When I wrote "Meat the Press," I think I was on target. At the time, I was traveling all across the country with the Jeremiah People and the whole "Baby Doe" thing was in the news. I heard news coverage from all across the nation.

Consistently, it was one-sided, taking a pro-parent view of the whole incident. It was like, "Poor parents, all the stress they are under." But no one voiced concern for the child.

It just seemed so ironic to me: starving a baby to death in a hospital! And Christians who opposed this were being categorized and discredited as right-wing fundamentalist Republicans. The media are beginning to see the divergence of opinion among Christians, and I think things have changed. But I sure came down hard on the press then. Perhaps too hard.

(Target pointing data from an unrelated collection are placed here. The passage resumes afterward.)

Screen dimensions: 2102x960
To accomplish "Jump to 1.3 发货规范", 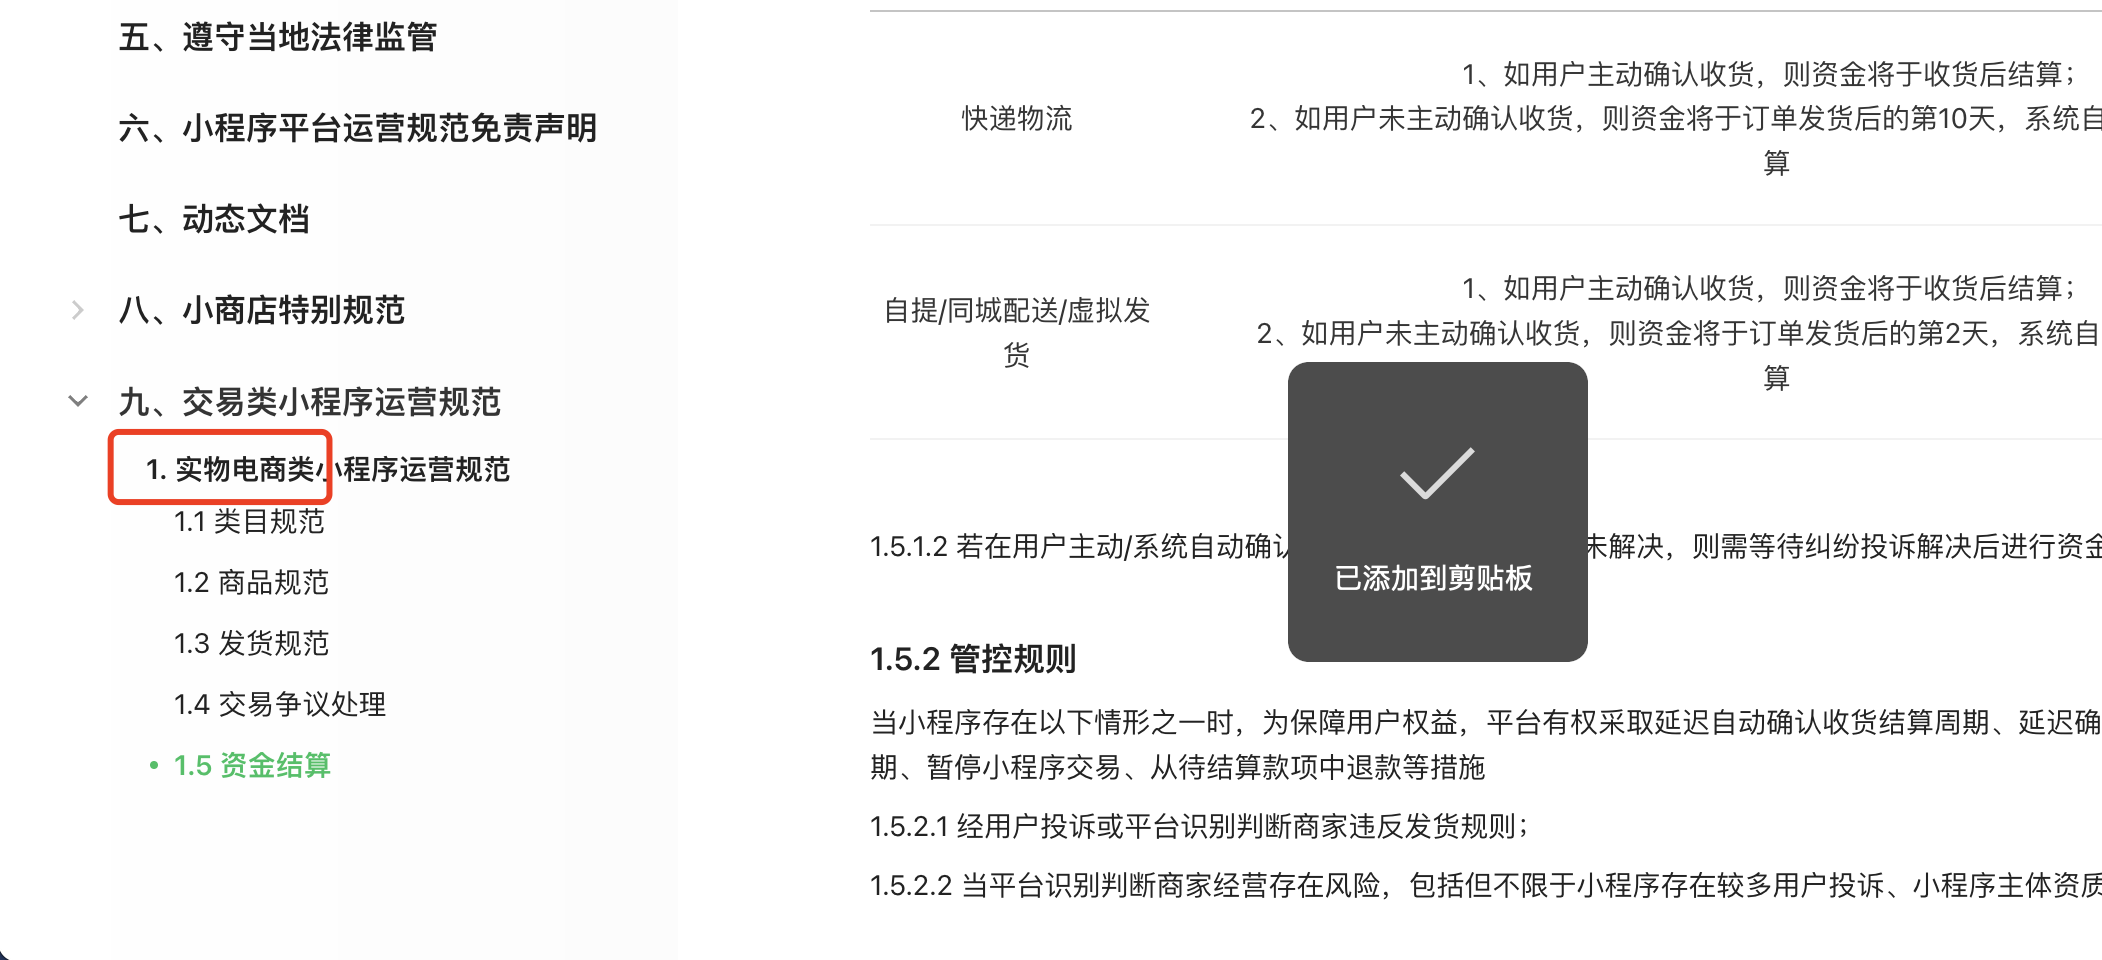I will pos(251,643).
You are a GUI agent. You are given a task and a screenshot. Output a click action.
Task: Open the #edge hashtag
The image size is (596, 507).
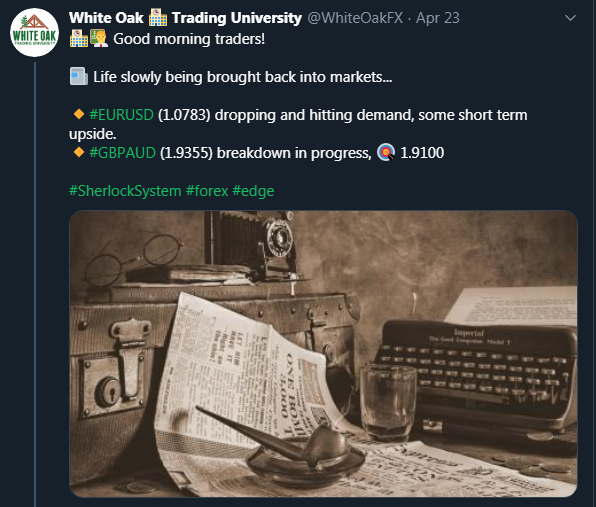point(253,191)
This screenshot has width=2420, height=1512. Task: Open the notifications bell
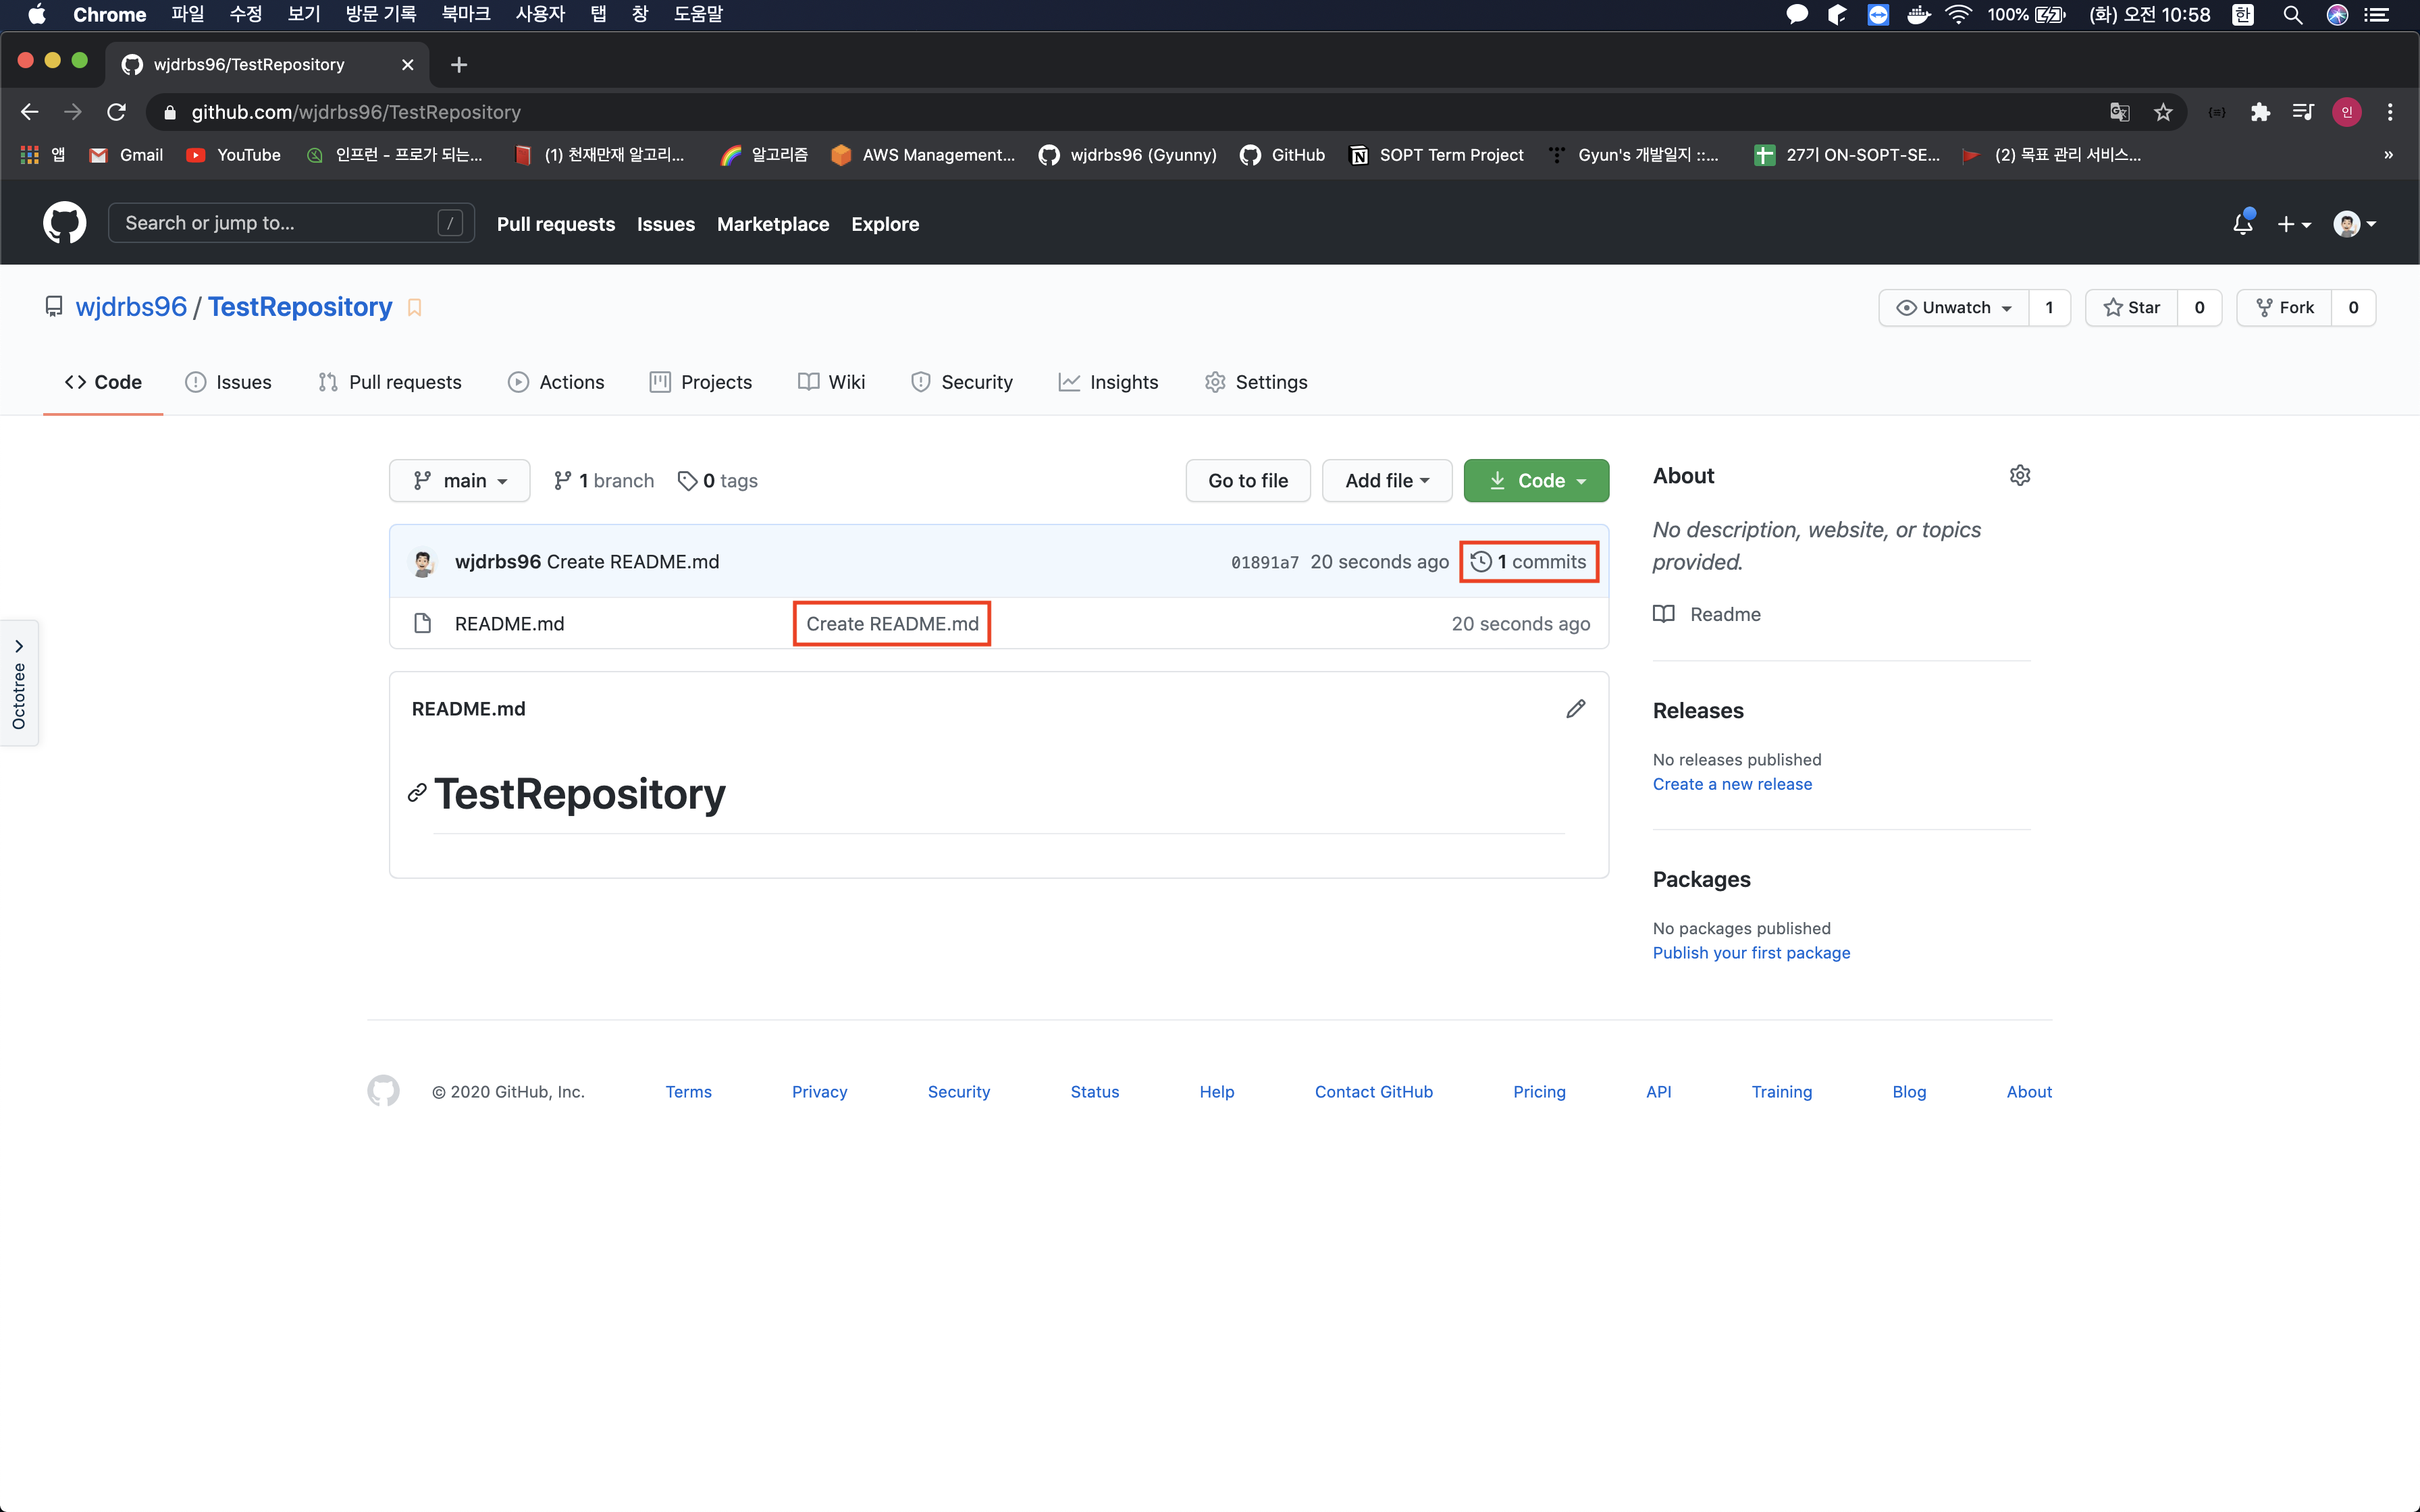tap(2242, 224)
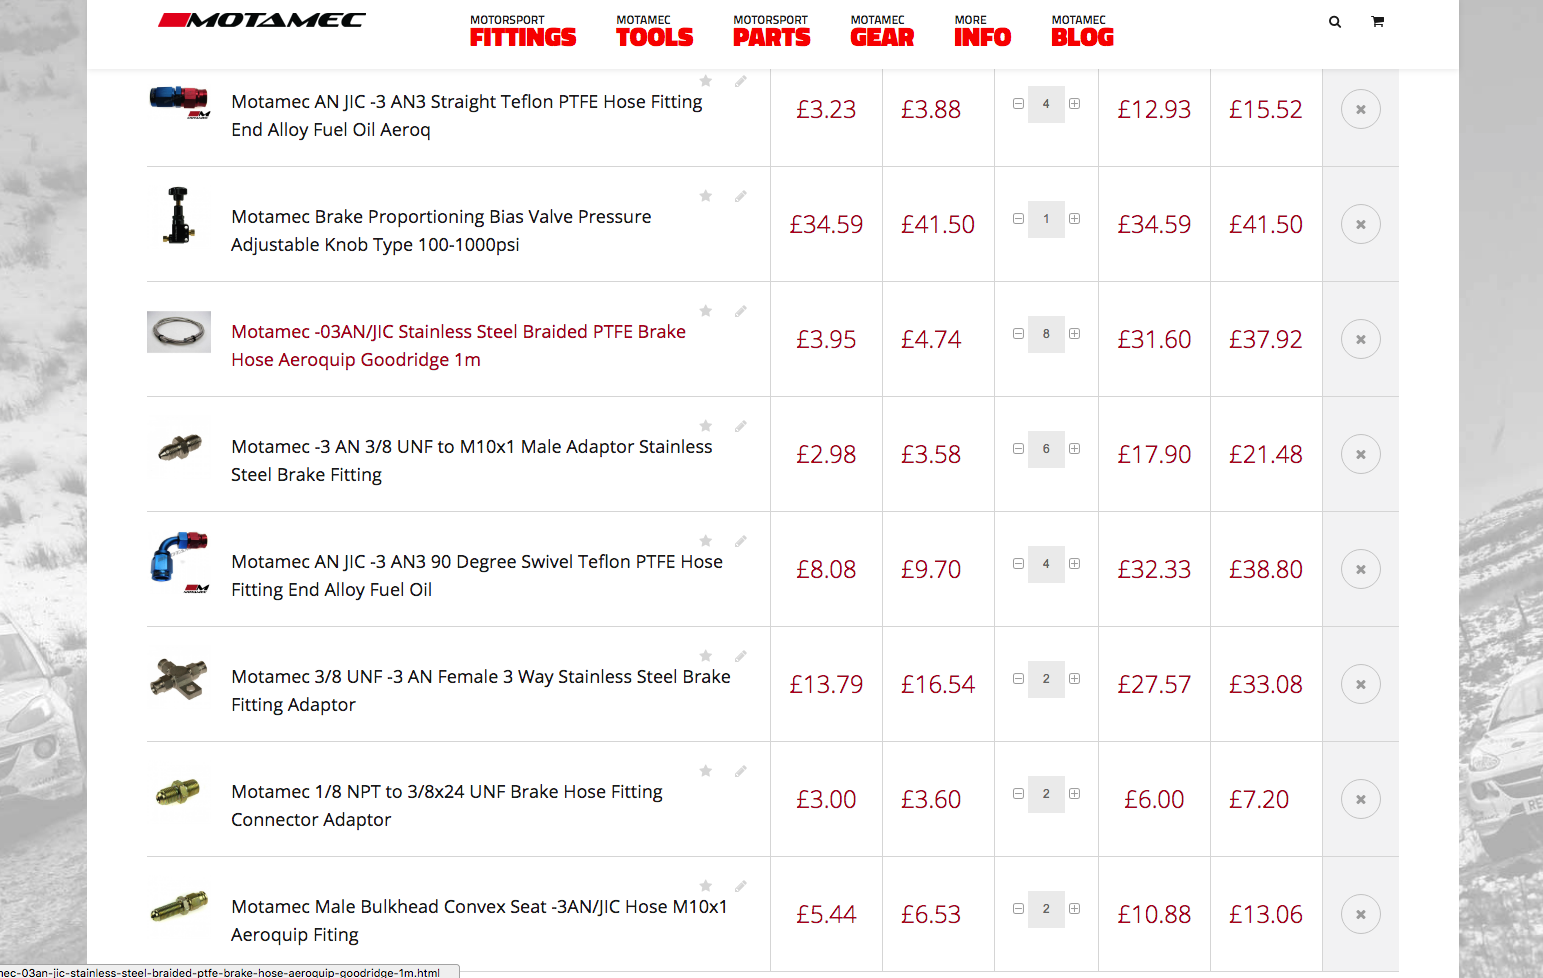Click the Motamec logo
This screenshot has height=978, width=1543.
[x=262, y=20]
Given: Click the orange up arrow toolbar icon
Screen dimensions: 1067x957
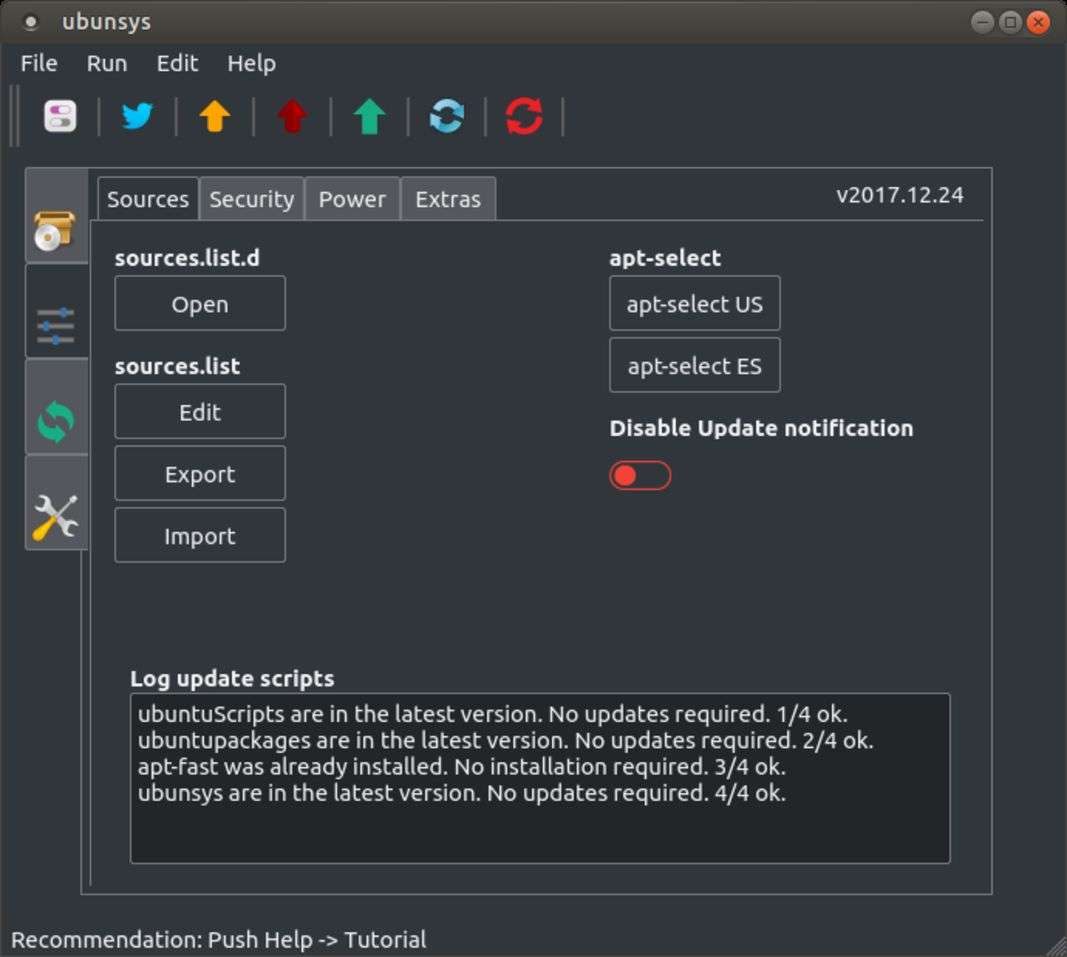Looking at the screenshot, I should click(214, 117).
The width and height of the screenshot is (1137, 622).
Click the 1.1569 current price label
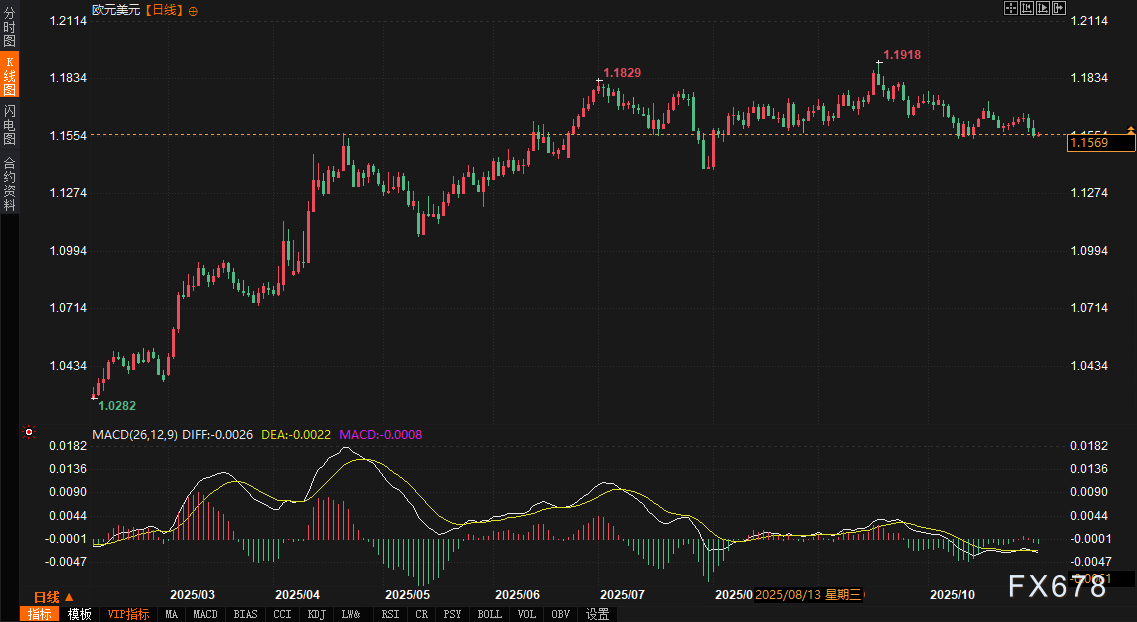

Another problem with the song is that it leads too much from the pun of the title. It's bad when you start off with a title, then allow it dictate a premise. If you want to write a good song, you've gotta write a song that holds together on its own.

"Lifeboat"
From the album: On the Fritz

I don't even know if "Lifeboat" belonged on an album. If I had bought the LP, after playing it two or three times, I'd skip over that song. But as a writer, sometimes you have this idea you just have to get out, so you go ahead and put it on the record.

I toured once with Rez Band and stayed with them in their community, Jesus People U.S.A. While I was there, I really hit it off with the little kids--5- and 6-year-olds. We'd do stuff together in the afternoon--play marbles or something. The kids were also really into the music and memorized some of my songs.

Now, one of the guys from Rez Band tells me, "I wish you would come back to JPUSA and talk to these kids about that song. They're singing the chorus in the halls!" [Throw over fatty and we'll see if he can float, etc.] I thought, Oh great! Talk about being a consistent example! There is a risk in writing this satirical stuff...it's going to be misunderstsood. Not just by 5-year-olds, either.